I do a lot of work in the government space and the same trend shows up in participation in various federal programs. During Covid, many programs that required face-to-face participation eliminated that requirement. What happened? Participation went up. When the powers that be declared the health emergency over and got people back into the offices, program participation went down. The only thing that went up was staff attrition.

This is often a surprise even to leaders of organizations. It seems obvious that people would be more productive with face-to-face interaction. While there are some examples where this is true, overall it is not. Know your organization’s numbers before making arbitrary decisions on return to the office for both staff and customers. Imagine being able to serve more people, and happier workers, without the cost of your current office. So do your research.

Having a Strategy

The time we spent away from the office as a result of Covid-19 was different than dealing with a long snowstorm. We didn’t just hit pause, we found new ways of working. Over time those became habits and we rearranged our lives. We got to a new normal. And then leaders said to get back to the office. People aren’t just returning to the way things were. They need to find a new normal again if the office is going to be a part of their work.

The problem is that many companies are requiring people to come back to the office without much of a strategy. They aren’t addressing the people who are still working remotely or the patterns that people come into the office. The regular patterns of interaction are regularly interrupted because the return-to-office instructions don’t take into account how people work as a team.

Companies need to relook at all their policies and procedures and make sure they work for the people not in the building as well as those that are. When you can get to a point where it doesn’t matter where people are working, the office becomes a place of collaboration.  

By relooking at how they work, leaders often realize that the office they have isn’t the office they need. Companies on average can save between $10,000-16,000 per employee annually, by not providing regular office space to work in. They in turn can keep the profits or reinvest in intentional retreats and gatherings. These tend to have a dramatic increase in retention, productivity, and overall cultural wellness.

Want More Productivity?

Start with a clean slate. Look at the data and the lessons from the past three years and start rebuilding. When you were a kid you probably played with Legos. You would make something cool, look at it for a while, and then dismantle it and put it back in the container. You still had the same building blocks, you could just put them together in new and different ways. This is not that different but we often look at offices and organizational structures as carved in stone.

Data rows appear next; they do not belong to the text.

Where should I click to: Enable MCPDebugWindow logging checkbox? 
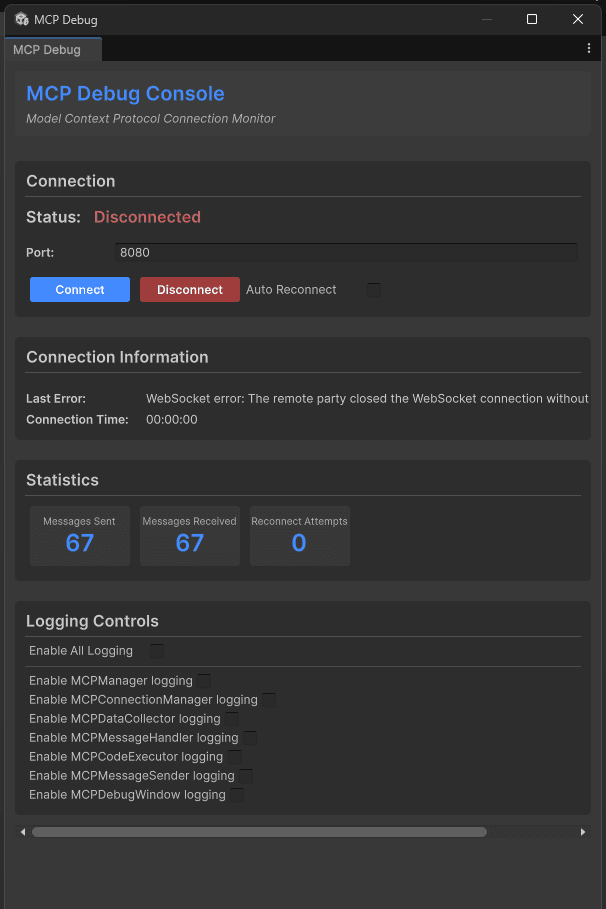coord(237,795)
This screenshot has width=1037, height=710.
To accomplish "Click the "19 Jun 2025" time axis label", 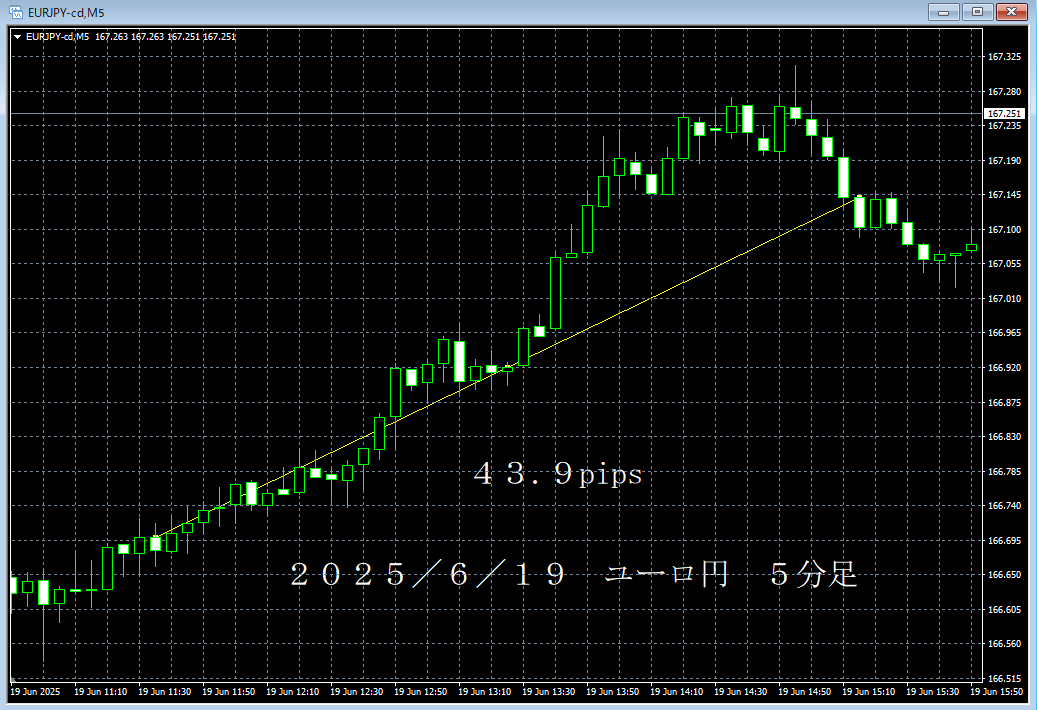I will (35, 691).
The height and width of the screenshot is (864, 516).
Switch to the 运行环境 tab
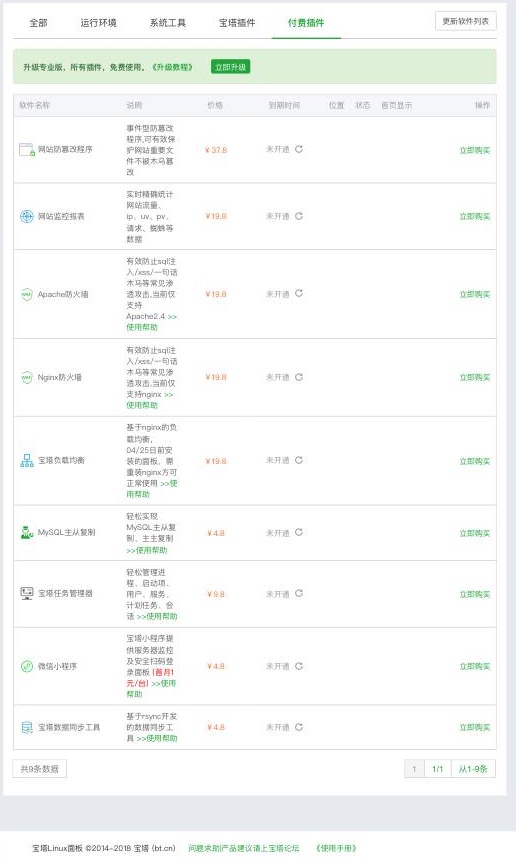click(x=98, y=23)
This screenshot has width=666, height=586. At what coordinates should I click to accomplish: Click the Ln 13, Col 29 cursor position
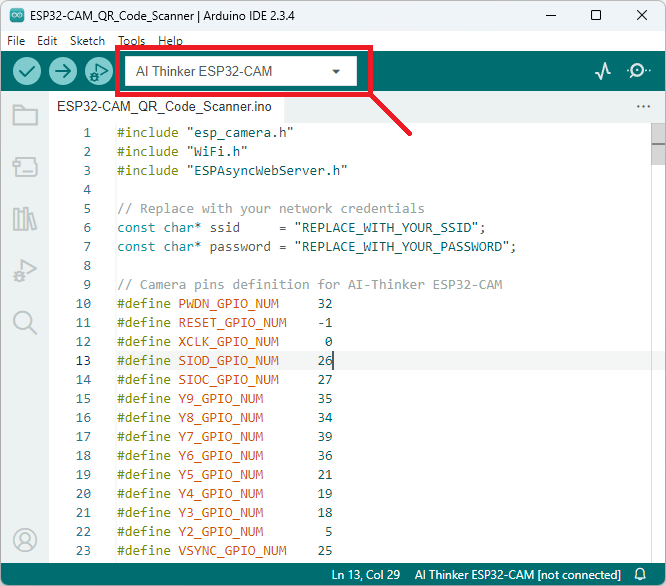(366, 575)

Figure out what your customers want and what your workers need to be most productive. There may be more than one answer for different circumstances. Maybe you have different teams in the office on different days. Maybe you have no office at all and bring everyone together in a different country twice a year. There is no wrong answer, and there are lots of possibilities. You don’t have to play the hand you are dealt. You can start over and do something that makes sense.